Lady Gaga’s go-to makeup artist Sarah Tanno loves using Haus Laboratories Glam Attack in Angel Baby on the lips, as an eyeshadow, as well as a highlighter.

“This is a liquid shimmer powder. It goes on as a liquid and dries as a powder,” Tanno says. “I used the applicator to apply all over my eyelids. I tapped a small amount on the apples of my cheeks and blended it up to high points of my cheeks for a healthy-looking highlight. Lastly, I added a touch to the center of my lips to add a pop of shimmer. One product equals a full makeup look in under five minutes!”

Daniel Chinchilla

KVD Vegan Beauty’s Cat Eye Ambassador Daniel Chinchilla uses the same liquid eyeliner for the eyes and to create faux freckles: KVD Vegan Beauty Tattoo Eyeliner in Mad Max Brown.
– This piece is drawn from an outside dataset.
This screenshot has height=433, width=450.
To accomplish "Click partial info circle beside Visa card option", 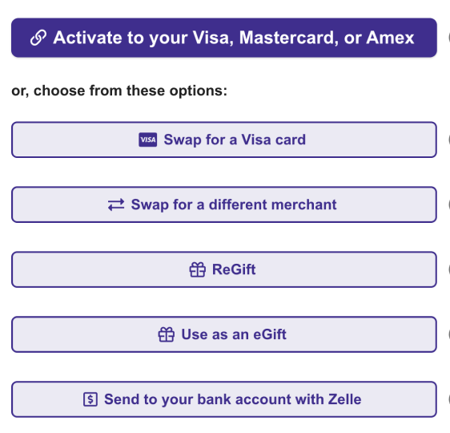I will point(449,140).

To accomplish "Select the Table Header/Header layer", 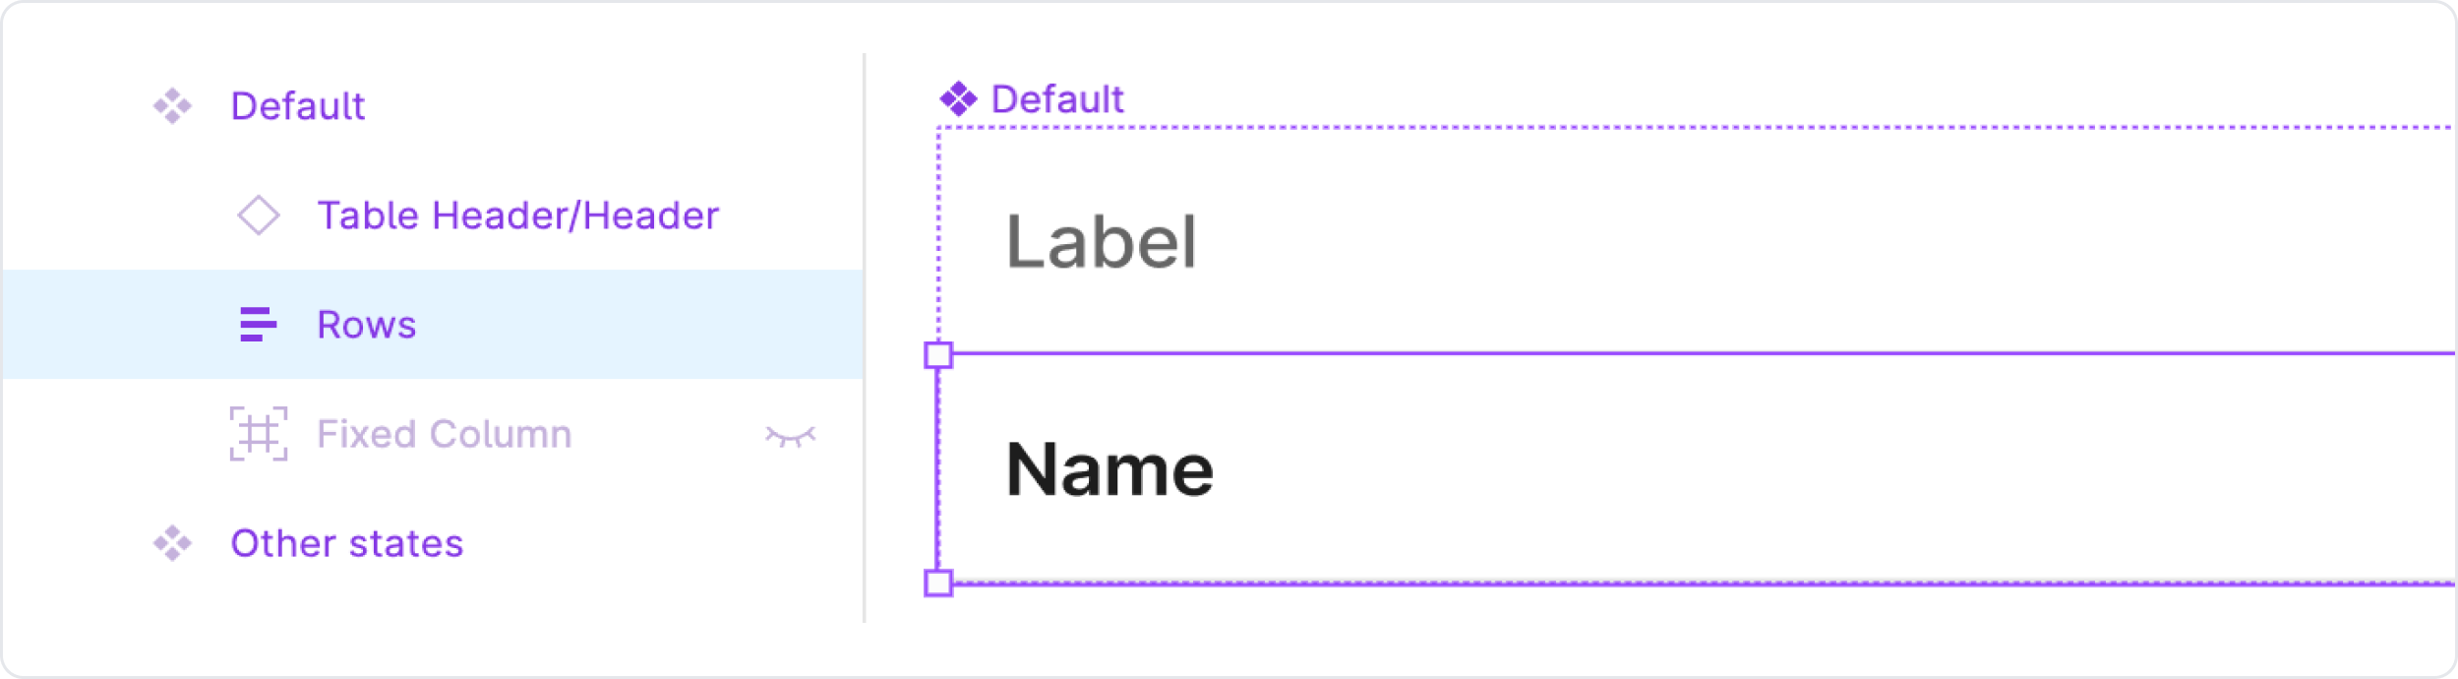I will [x=517, y=215].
“Tattoo Liner can give you a flawless cat eye, but also, freckles! Because of Tattoo Liner’s super fine brush tip, it’s super easy to give yourself the sharpest cat eye you’ve ever had,” he shares. “And while you’re at it, gently press the tip of the Tattoo Liner onto your cheeks and nose for some super subtle freckles. One of the best things is that it is waterproof and you won’t have to worry about any smudging.”

Christy Coleman

Makeup artist and chief artistic officer at Beautycounter Christy Coleman says you can use your bar soap as a body or hand wash, as well as a brow gel. She recommends Beautycounter’s Citrus Mimosa Body Bar.

“The soap helps to thicken the brow and make them stay in place,” she says. “First, fill your brow in with a pencil, then using the spoolie side of an eyebrow brush or pencil, go back over them with soap.”